If the camera, located under the binnacle of the Subaru Forester's centre-mounted multi-function display unit (MFD), detects signs of fatigue or sees the driver's eyes facing away from the road for too long, a warning sounds and illuminates in both the instrument cluster and the MFD to refocus the driver's attention.

Subaru DMS

In the range-topping Forester 2.5i-S, the Driver Monitoring System (DMS) is also used to recognise the faces of different drivers and automatically set predetermined preferences such as seating position, door-mirror angles, air-conditioning settings, and trip computer info. It even greets you once it has completed its facial scan.

In the future, Subar's DMS can even be used for other applications such as vehicle security, though Subaru is being naturally coy about what it has in the pipeline.

But it’s DMS’ driver distraction element that is the most significant, with driver distraction, particularly the use of personal devices while driving, now one of the leading causes of vehicle accidents.

This works by detecting if the driver continues to face in a direction other than straight ahead. If you think you can fool it by keeping your head pointing straight but flicking your eyes down or to the side, than don’t – it detects that too.

The dozing/drowsiness recognition is equally clever, and can provide an earlier warning than other systems that mostly work by analysing erratic steering inputs.

Subaru Australia engineer Hiep Bui told WhichCar the system gets used to the driver’s blinking pattern and can recognise when they’re start to close their eyes more frequently or for longer periods.
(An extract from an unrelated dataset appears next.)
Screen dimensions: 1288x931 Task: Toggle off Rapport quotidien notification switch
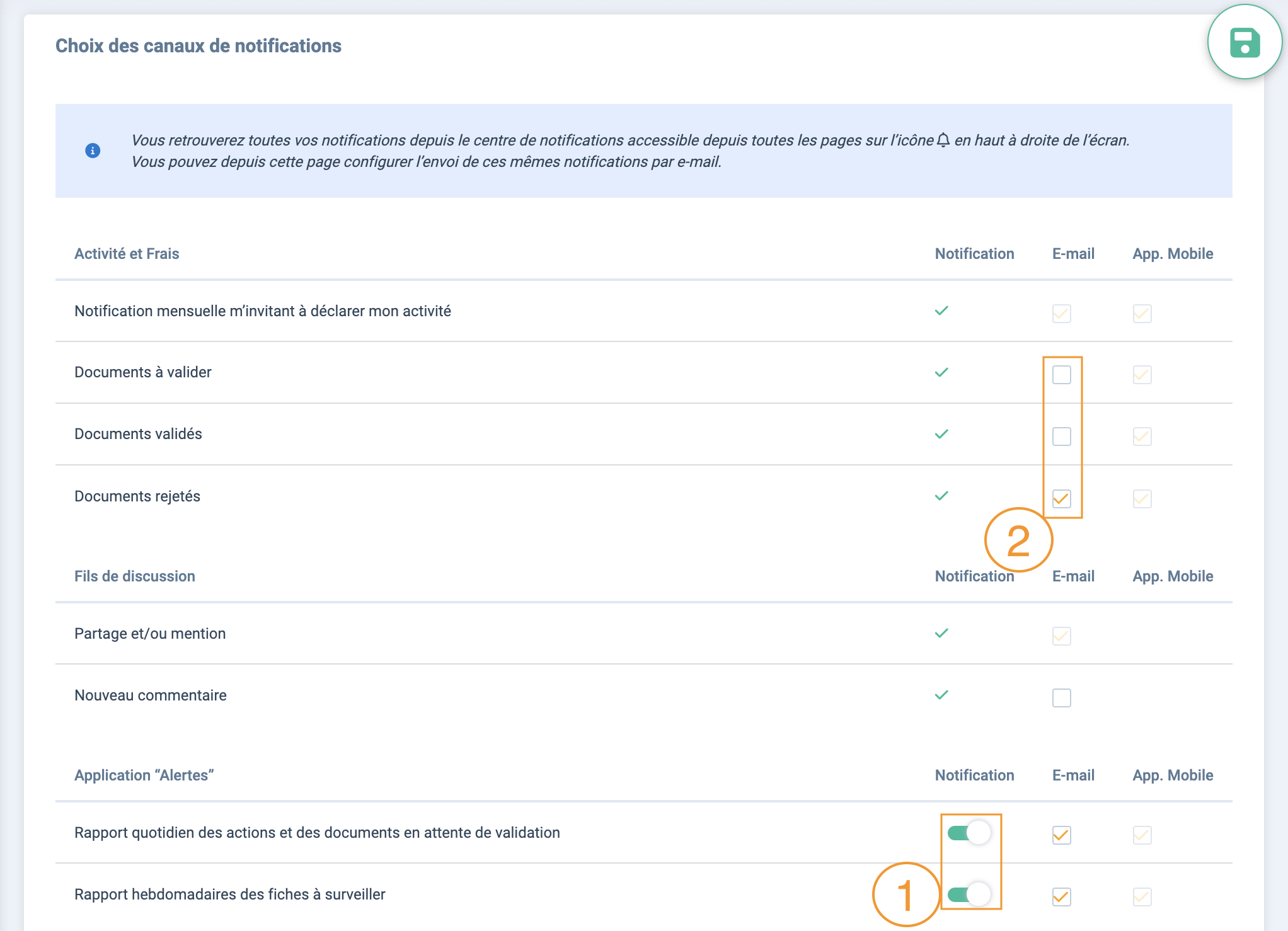tap(969, 833)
If you don’t like the thought of being monitored by your car you can switch DMS off. However Bui believed most drivers would appreciate having it looking out for them should their concentration lapse.

This relatively new technology does have some limitations. In order to work effectively, the DMS requires an unimpeded view of the driver’s face that can be reduced or completely blocked by a face covering or hat casting shade. And while the infrared camera can see through glasses, it can be affected by reflections or dark or polarised sunglasses.
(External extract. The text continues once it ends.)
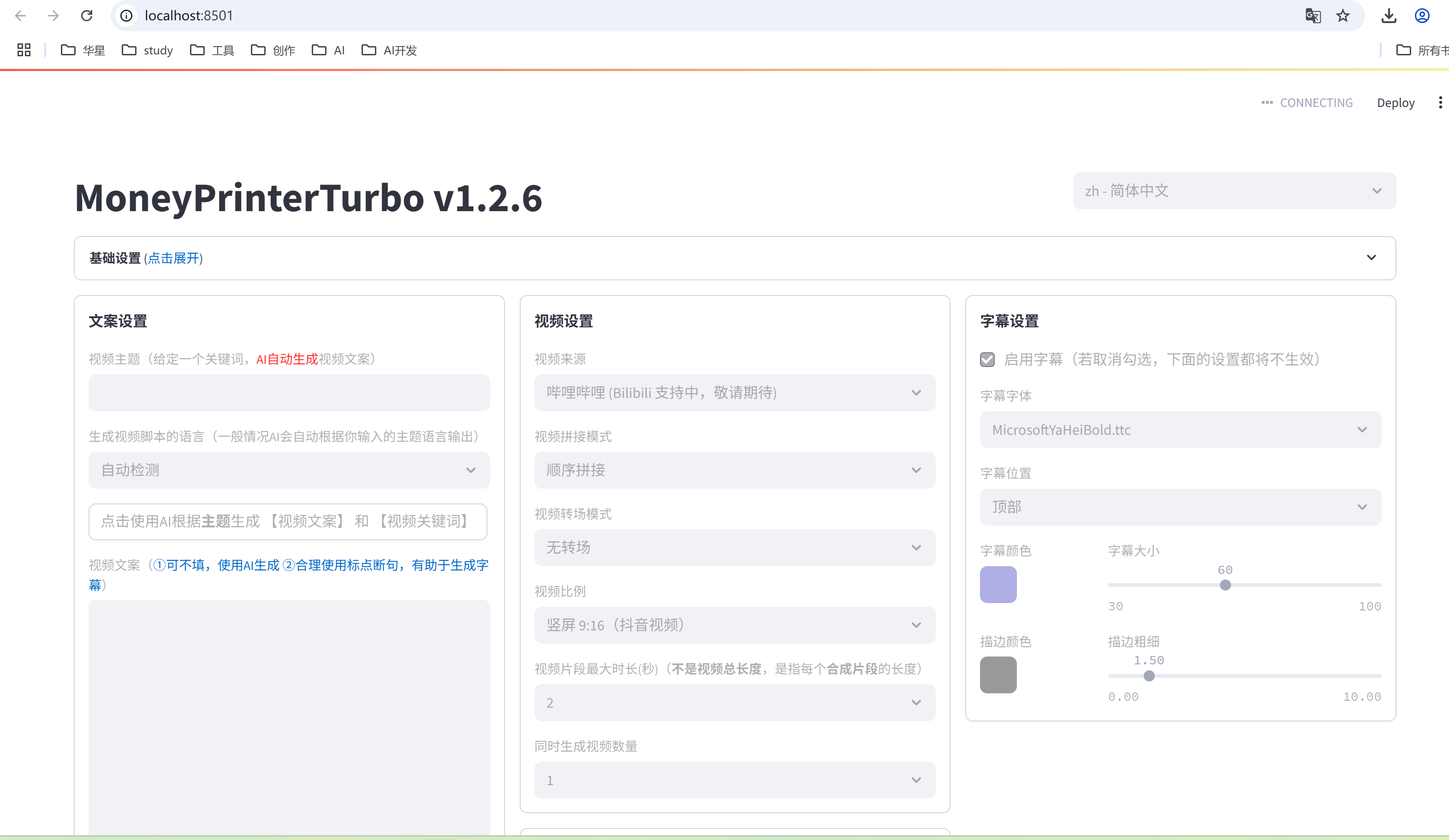Click the profile avatar icon
The image size is (1449, 840).
click(1422, 16)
Bui said DMS isn’t too dissimilar to smartphone facial recognition technology, which centres on security and personalisation.

“DMS personalises right now. It can set your seats and climate control, but in the future it might be that it will recognise you and start the car so you don’t need a key anymore.

He stressed that, while personalisation is a big part of future tech, it would be speculation to discuss where it will lead as far as automotive applications are concerned - which is a coded way of saying he can't tell us about future projects.

So can it one day be used as ID to electronically pay for fuel, change the mood in the cabin based on how it thinks you’re feeling, or tell of someone is intoxicated simply by scanning their eyes?

“Obviously we will develop what the market demands,” Bui responded with a straight bat.